On May 7, 1945, United Press reporter Boyd Lewis was among 17 correspondents selected by the U.S. military to witness Germany’s surrender at Reims, France, ending World War II. In his notes, Lewis drew a diagram in pencil of the seating arrangement around the table, which included Gen. Gustav Jodi on behalf of Germany; Gen. William Bedell Smith, representing the Allies; Gen. Ivan Sousloparov, representing Russia; and Gen. Francois Sevez on behalf of France.
After Germany formally surrendered, the reporters’ stories on the historic event — which had to be cleared by Army censors — were embargoed for 18 hours, May 8, to give President Harry S. Truman, British Prime Minister Winston Churchill and Soviet leader Josef Stalin time to announce the surrender themselves.
In 1981, Lewis explained in his autobiography “Not Always a Spectator” that he never considered breaking the embargo for a news scoop.

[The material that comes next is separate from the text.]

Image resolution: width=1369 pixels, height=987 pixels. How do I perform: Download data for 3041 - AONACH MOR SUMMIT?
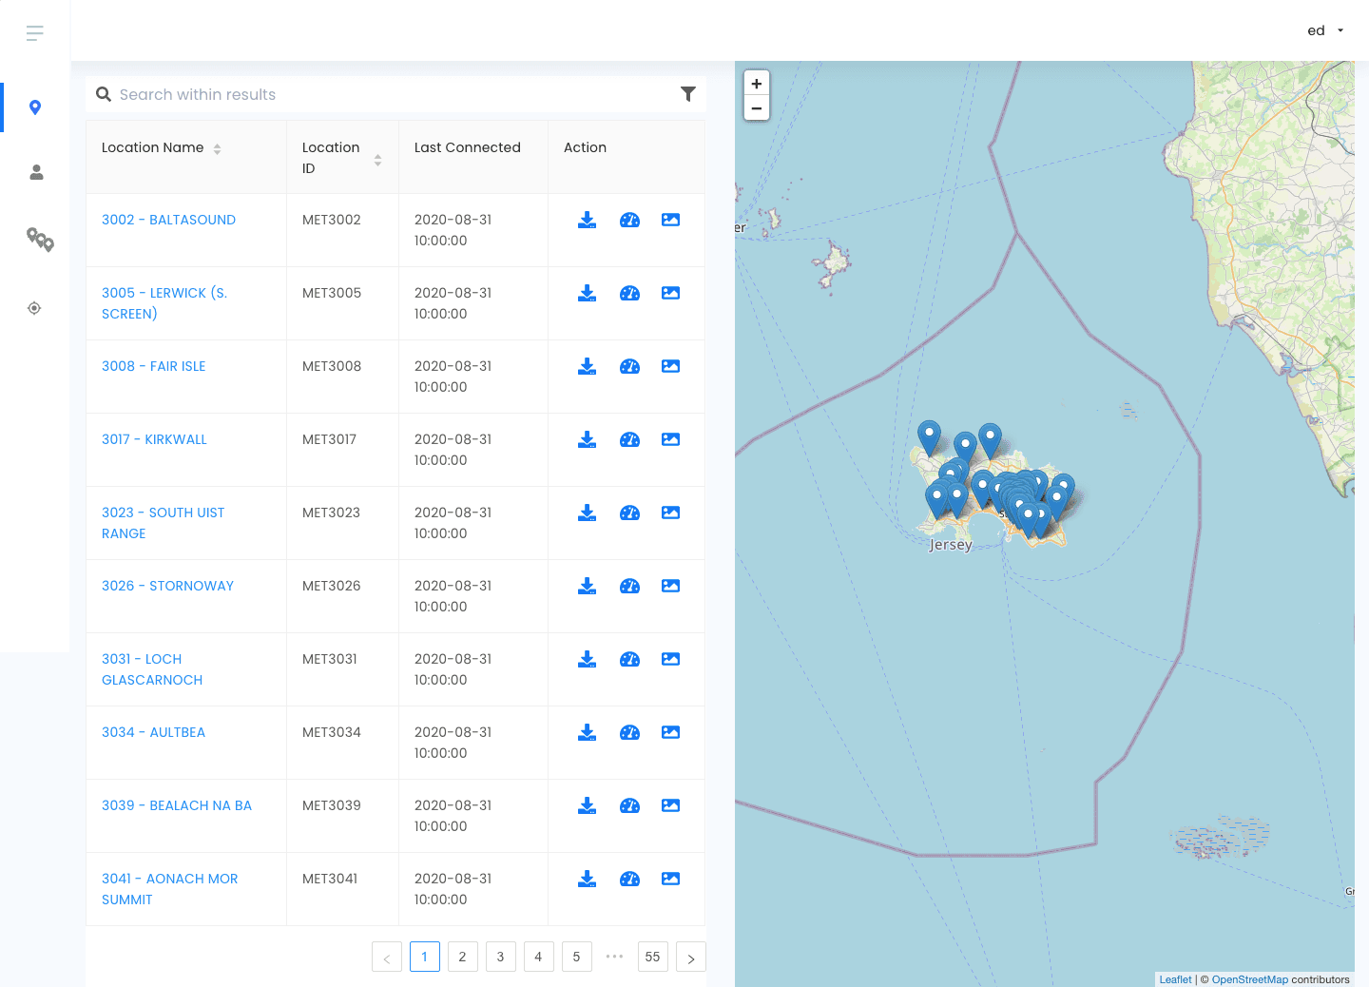point(587,879)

“Never at any time did it occur to me to try an unethical ‘end run’ with the story,” he said. “Nor can I claim any struggle of conscience, weighing the danger of added war and death (if a breach of agreement blew up the surrender) against the value of a scoop. If there is any satisfaction in this matter after all these years, it lies in that fact.”
In 2000, Lewis contacted the Newseum and gifted the notebook, which is part of a display on war reporting in the News Corporation News History Gallery. He died in 2003 at age 97.